As a bonus, I included two photos of a non-native plant with much brighter pink flowers, which I saw recently in a seep (wet area) at Whiterock Conservancy near Coon Rapids (Carroll County).
Many wildflowers have multiple common names. Not this one: only the hyphenation varies (Pointedleaf ticktrefoil, Pointed-Leaved Tick Trefoil, Pointed-leaf Tick-trefoil). The common name is a no-brainer when you see the foliage, described on the Minnesota Wildflowers site as follows:
Several long-stemmed compound leaves, grouped in 3s, are just below the flower clusters, alternately attached but nearly whorled. Leaflets are up to 5 inches long, 3½ inches wide, sparsely hairy, oval to teardrop shaped with a sharply pointed tip.
Iowa has various tick trefoil (Desmodium) species, which start flowering in June.

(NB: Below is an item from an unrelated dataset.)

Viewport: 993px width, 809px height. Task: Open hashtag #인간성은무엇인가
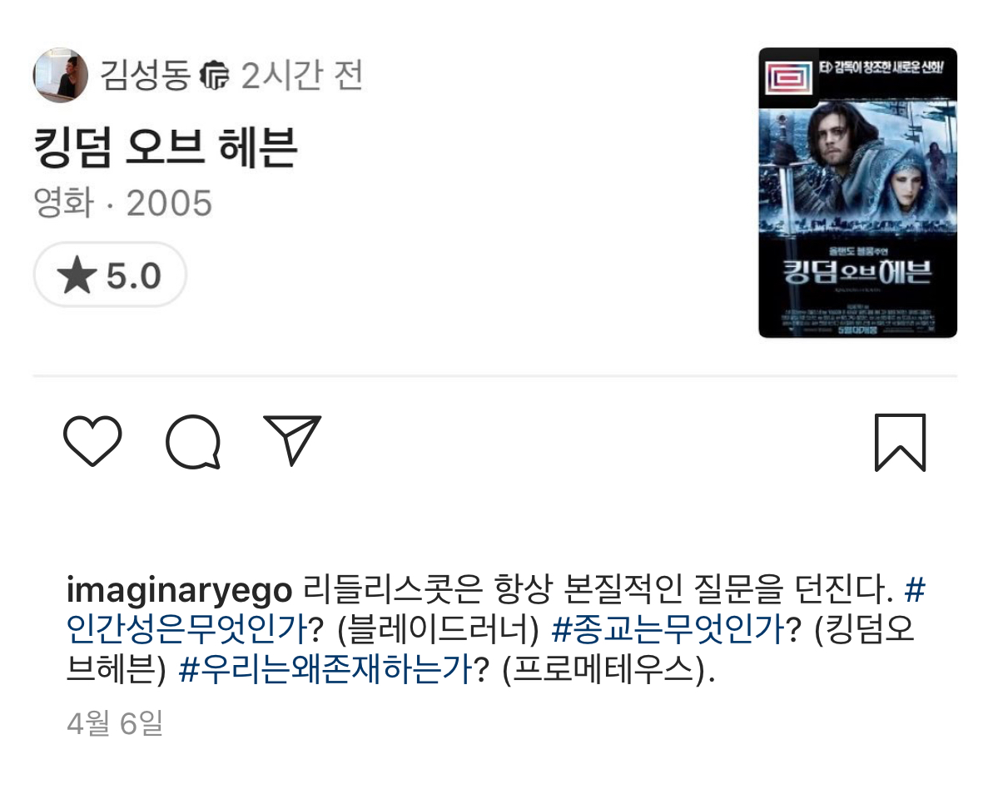pyautogui.click(x=186, y=628)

According to Wildflowers of Iowa Woodlands by Sylvan Runkel and Alvin Bull, desmodium comes "from Greek meaning 'long branch or chain,' probably from the shape and attachment of the seedpds." The same sources says, "Numerous flowers are borne at the tips of the upper branches, but only a few are in bloom at any one time." As with white wild indigo, the same stem may have buds, flowers, and seed pods at the same time.
The Illinois Wildflowers site says pointed-leaf tick trefoil does best in "partial sun to medium shade, moist to dry-mesic conditions, and loamy soil with decaying organic matter." The dappled sunlight made it hard to photograph these flowers.

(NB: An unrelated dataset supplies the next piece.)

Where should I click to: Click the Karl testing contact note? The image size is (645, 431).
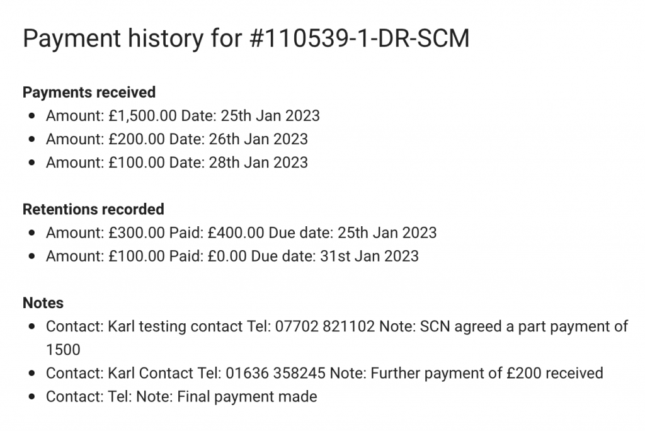pyautogui.click(x=336, y=326)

I didn't see seeds on any of these plants, but you can find pictures here or here. More likely, the seeds will find you as you walk through the woods: "The pod is covered in minute hooked hairs so it sticks to almost anything that passes by." Some people call them "stick-tights."
Speaking of which, the pretty pointed-leaf tick trefoil flowers dominate these next two shots, but on the left side of the frame, sticky burs are developing where common black snakeroot bloomed earlier in the summer.
Finally, today's bonus wildflower. I saw some of these blooming on a trail through a wet area in Whiterock Conservancy, but I couldn't find anything resembling them in my wildflower books. After asking more knowledgeable people, I learned that's because Deptford pink (Dianthus armeria) doesn't really belong on our continent, where it has spread far and wide. John Pearson of the Iowa Department of Natural Resources explained,
Its common name is based on its one-time abundance in the meadows around Deptford, England. Deptford is now a super-urbanized part of the London megalopolis devoid of flowery meadows. Thus it is rare in its original homeland but has established as a naturalized member of the North American flora. Although non-native, I do not consider it "invasive" because its peacefully coexists with the native flora.
Leland Searles told me these wildflowers "like mesic to wet prairie, but I've never seen more than a scattering. Their fondness for remnants leads me to use them sometimes as a prairie indicator."
Legumes in Prairie Province Ecosystems
These have shown up more than once in Scott County. They are present in the woods at Wapsi River Environmental Education Center and elsewhere. I don't think we can overestimate the importance of legumes in prairie and woodland ecosystems. Certainly tick-trefoils, bush clovers, milk vetches, false indigos, leadplant, purple vetch, and others offered nectar to pollinators, and some take advantage of furry mammals (or clothed ones) for seed transport. At least some of these would have increased available nitrogen in the soil, although I haven't look at the scientific literature to figure out which.